Introduction sur la Grande Muraille Verte

Pour palier deux problèmes majeurs concernant la région sahélo-saharienne, l'un écologique avec la désertification et la dégradation des terres,  l'autre économique avec l'exode rural et la pauvreté des populations,  11 pays de l’Afrique sahélo-saharienne (Burkina Faso, Djibouti, Erythrée, Ethiopie, Mali, Mauritanie, Niger, Nigeria, Sénégal, Soudan et Tchad) se sont engagés à construire une barrière contre l’avancée du désert, et  se sont unifiés lors du 7ème sommet des chefs d’états de la CEN-SAD (communauté des états sahélo-saharien) le 1er et 2 juin 2005 à Ouagadougou.

C’est  grâce à l’impulsion donnée par le président du Sénégal, Abdoulaye Wade, ayant repris l'idée d'Olusegun Obasanjo, ancien président de la République Fédérale du Nigéria, que les chefs d’état de la communauté sahélo-saharienne ont décidé d’entreprendre l’édification de ce mur de verdure.

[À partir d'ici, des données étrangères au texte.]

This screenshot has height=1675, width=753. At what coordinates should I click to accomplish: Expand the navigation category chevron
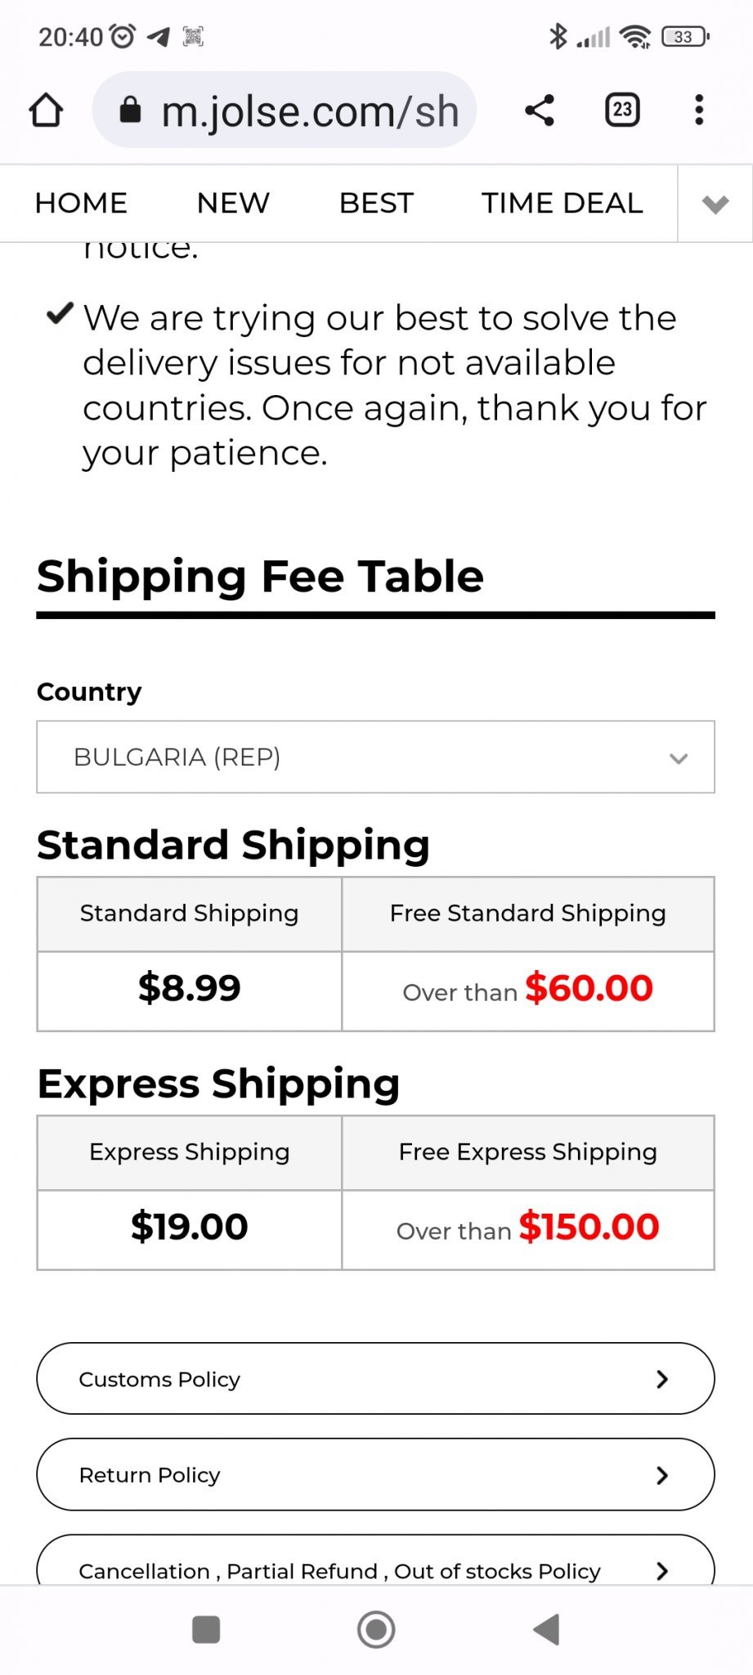[x=715, y=204]
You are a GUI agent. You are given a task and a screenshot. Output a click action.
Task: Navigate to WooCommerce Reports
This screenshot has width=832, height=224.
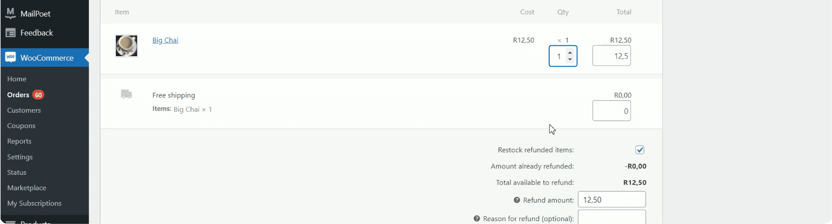[19, 141]
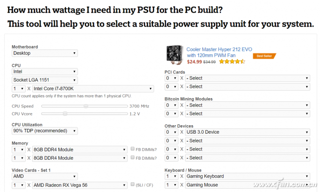Adjust the CPU Speed slider
Image resolution: width=320 pixels, height=192 pixels.
(x=85, y=106)
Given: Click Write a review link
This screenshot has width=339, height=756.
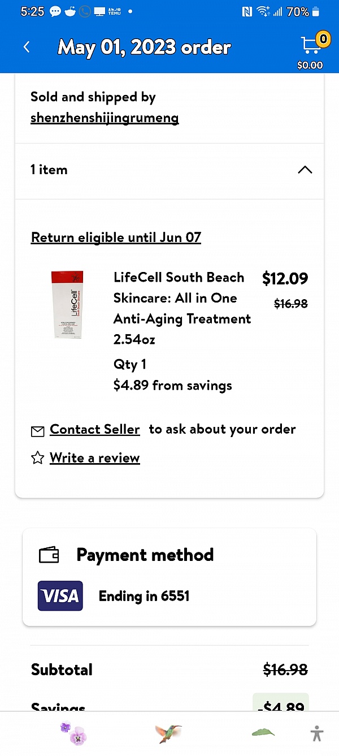Looking at the screenshot, I should [x=95, y=458].
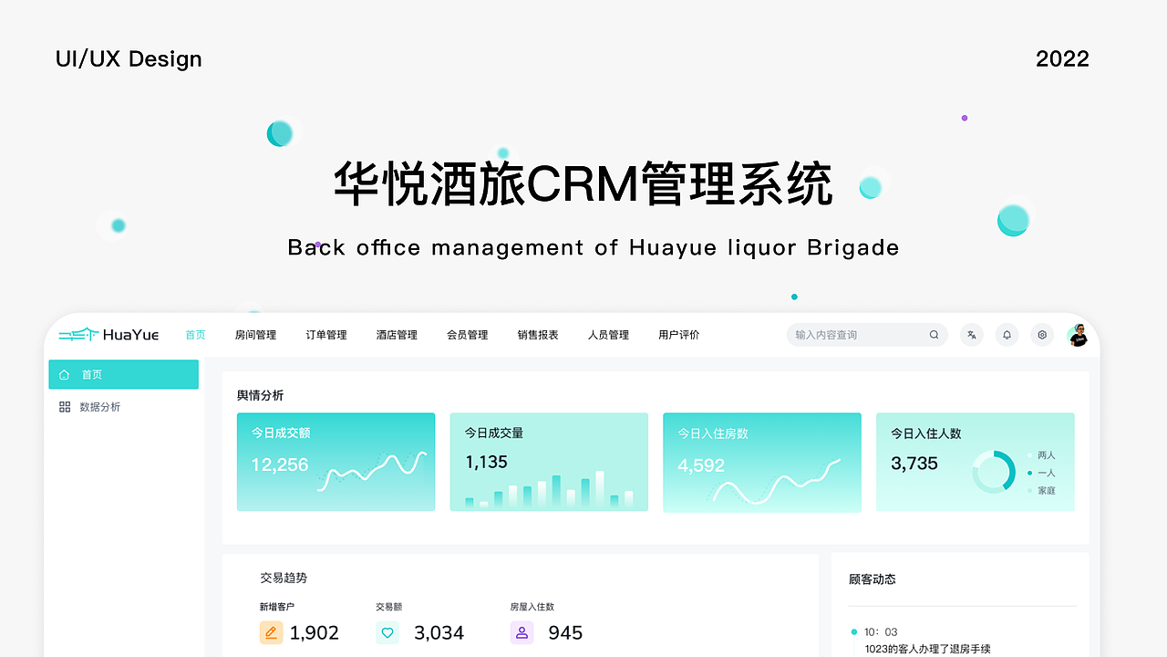Switch to the 用户评价 tab
The width and height of the screenshot is (1167, 657).
coord(678,335)
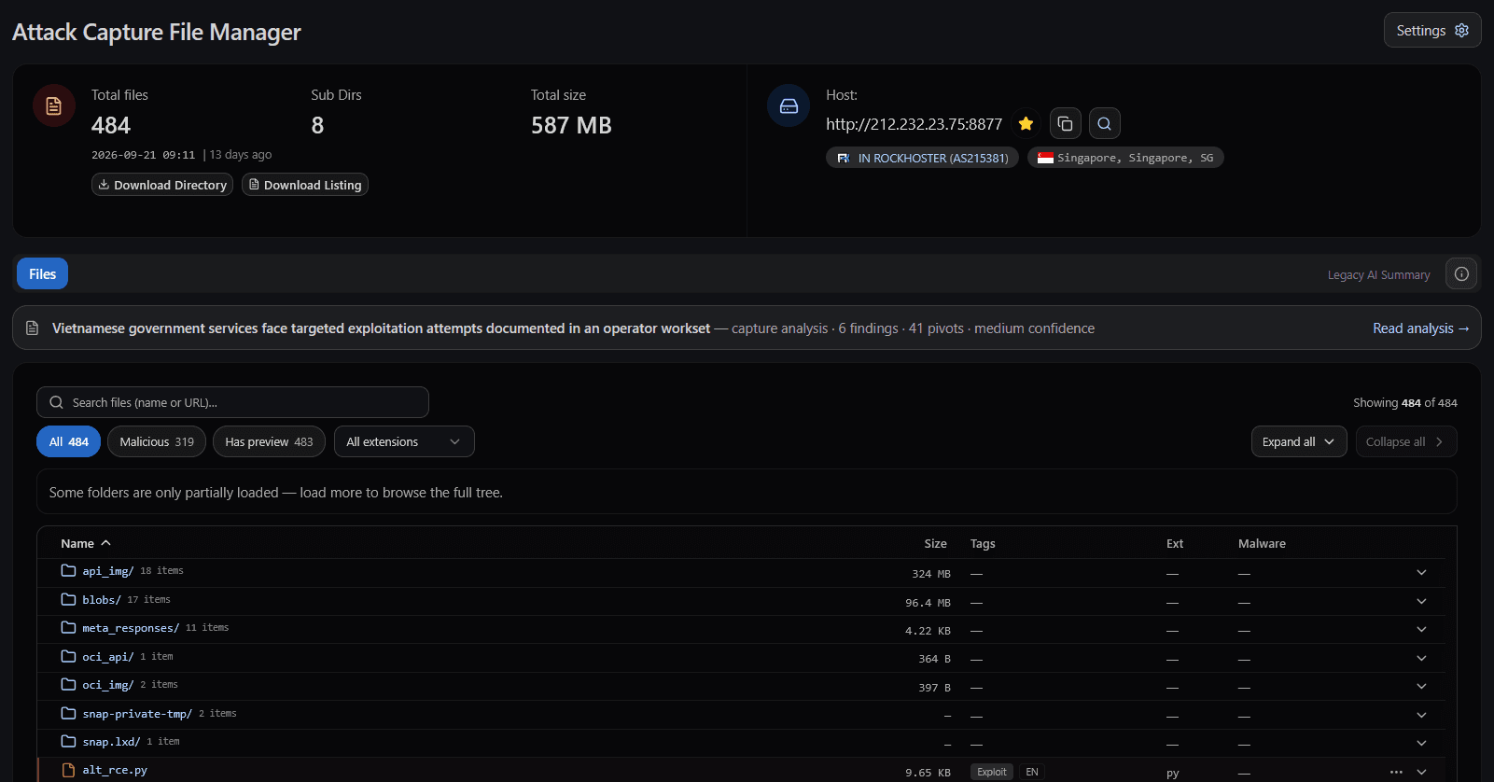The height and width of the screenshot is (782, 1494).
Task: Open the info icon beside Legacy AI Summary
Action: pyautogui.click(x=1461, y=274)
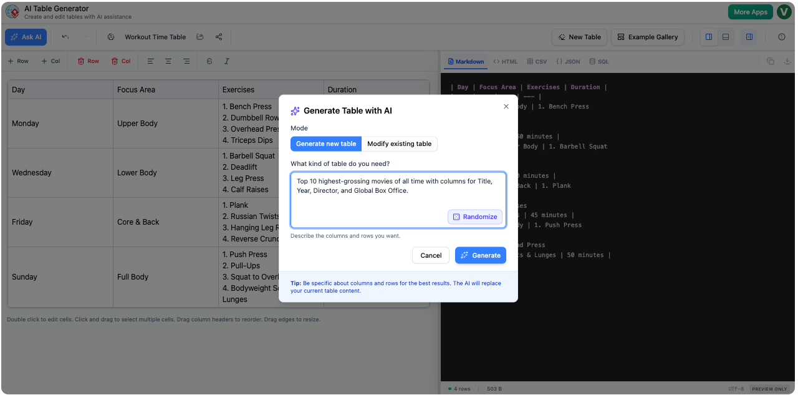Switch to the SQL export tab
The height and width of the screenshot is (395, 798).
click(599, 61)
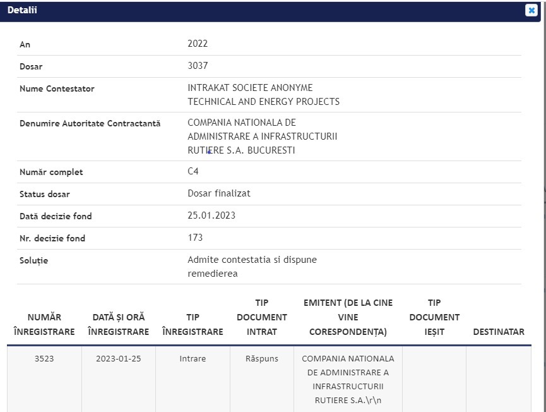Select the Destinatar column header
This screenshot has width=546, height=412.
click(499, 332)
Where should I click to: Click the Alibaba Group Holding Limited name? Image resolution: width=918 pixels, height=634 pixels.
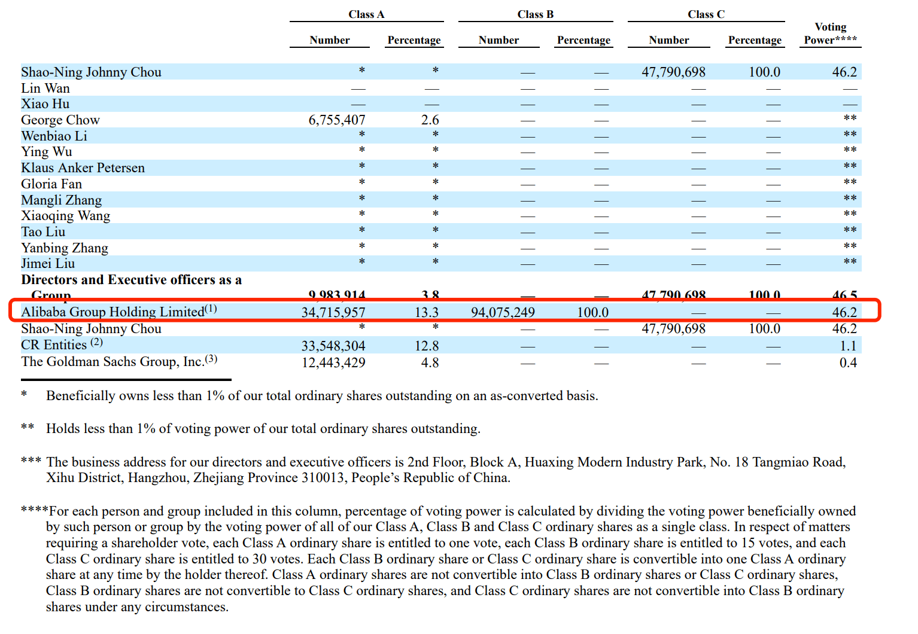click(113, 312)
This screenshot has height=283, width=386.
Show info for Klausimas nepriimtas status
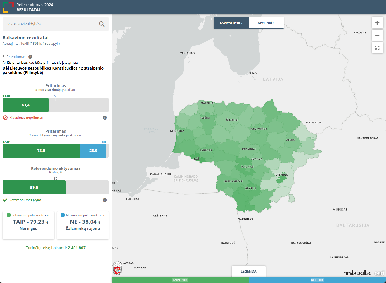click(x=105, y=118)
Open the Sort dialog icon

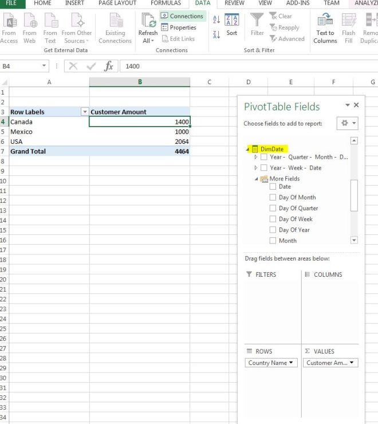(231, 21)
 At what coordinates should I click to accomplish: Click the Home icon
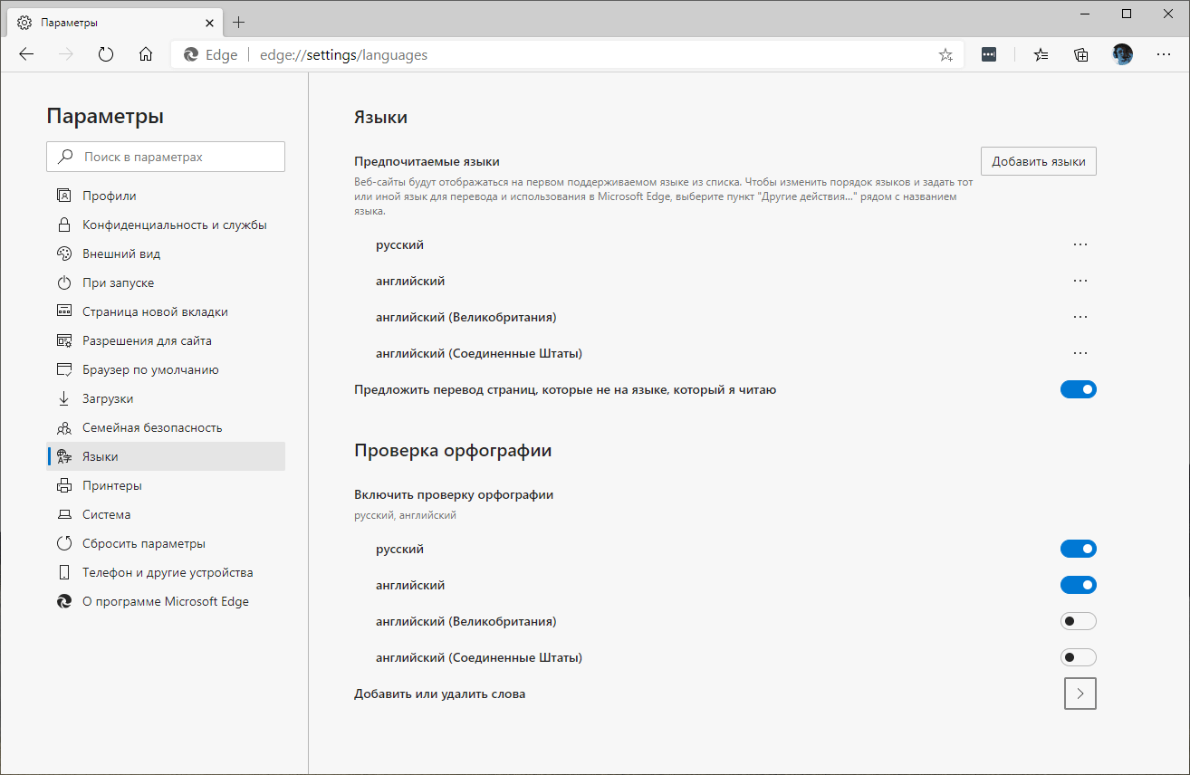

Ce projet ayant pour but de créer une bande de plantations large de 15 km sur les 7100 km reliant Dakar à Djibouti, cela suivant un tracé défini en grande partie selon la géolocalisation des populations, la pluviométrie et les limites du Sahara. Il faut cependant savoir que la GMV n'est pas conçue comme un mur d'arbres courant de part et d'autre du Sahara mais comme un ensemble d'actions de conservation et de protection des ressources naturelles pour lutter contre la pauvreté.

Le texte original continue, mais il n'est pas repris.